Compared to that TV fun house, the other three versions can't help being kind of lame. And so it is with The Real Housewives of Atlanta, which begins its second season this week.
The show—Bravo's top-rated to date when it appeared last year—follows the lives of five women in the suburbs just outside of Atlanta, and it's the one show in the franchise that focuses on black women.
"Atlanta is a mecca for wealthy African-Americans," says the show's audience favorite, NeNe Leakes. She was the center of the action last year when she feuded with two cast members. One rift started when her pal Sheree Whitfield, the ex-wife of an NFL player, left NeNe off the guest list of her party. That led to a screaming bout, followed by a gossip circle that caused yet another rift with NeNe's friend Kim Zolciak.
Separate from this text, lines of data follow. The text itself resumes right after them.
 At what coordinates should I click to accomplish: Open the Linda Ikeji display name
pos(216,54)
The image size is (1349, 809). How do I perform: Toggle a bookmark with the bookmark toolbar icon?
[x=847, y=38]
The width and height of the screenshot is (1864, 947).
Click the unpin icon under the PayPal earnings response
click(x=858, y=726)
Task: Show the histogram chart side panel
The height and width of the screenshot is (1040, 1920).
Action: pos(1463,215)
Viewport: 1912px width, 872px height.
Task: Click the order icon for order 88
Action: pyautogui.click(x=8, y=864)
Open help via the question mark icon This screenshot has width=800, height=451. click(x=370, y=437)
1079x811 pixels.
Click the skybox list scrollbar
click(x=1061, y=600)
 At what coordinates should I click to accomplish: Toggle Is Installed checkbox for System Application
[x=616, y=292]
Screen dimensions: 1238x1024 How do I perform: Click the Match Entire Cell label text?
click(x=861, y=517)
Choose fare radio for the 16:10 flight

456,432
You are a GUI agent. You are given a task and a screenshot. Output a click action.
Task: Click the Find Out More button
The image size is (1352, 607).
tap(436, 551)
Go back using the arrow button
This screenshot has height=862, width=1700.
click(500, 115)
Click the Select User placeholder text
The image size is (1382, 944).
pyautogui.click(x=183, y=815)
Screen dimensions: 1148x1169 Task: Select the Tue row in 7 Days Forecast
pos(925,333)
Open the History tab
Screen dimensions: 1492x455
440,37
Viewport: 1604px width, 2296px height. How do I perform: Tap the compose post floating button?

As Season 2 begins, Kim and NeNe are still on the outs while Sheree plans a lavish "independence party" to celebrate her impending seven-figure divorce settlement. Lisa Wu-Hartwell, the other returning cast member from last year, wants to have a second child with her second husband, Ed. And a new cast member is introduced: Kandi Burruss, a Grammy-winning songwriter and member of the '90s R&B group Xscape (whose music xscaped me at the time).
Kandi doesn't get to do much in the first episode besides introduce herself and have an obviously scripted conversation with her young daughter about mom's upcoming wedding. At one point in the episode, Kandi does pull off the episode's funniest line when she talks about performing in an African-American version of The Vagina Monologues: "You don't want to be the goody-two-shoes vagina."
Nobody does anything noteworthy until the climactic showdown between Sheree and an arrogant party planner who isn't following orders. They scream at each other, the words "bitch" and "trash" are hurled back and forth, and they have to be physically separated.
That's supposed to be the "good stuff" on a show like this, the stuff that gets highlighted weekly on comedian Joel McHale's The Soup on the E! channel. But even the fighting seems boring and contrived on this show. Where's The Bad Girls Club when you really need it?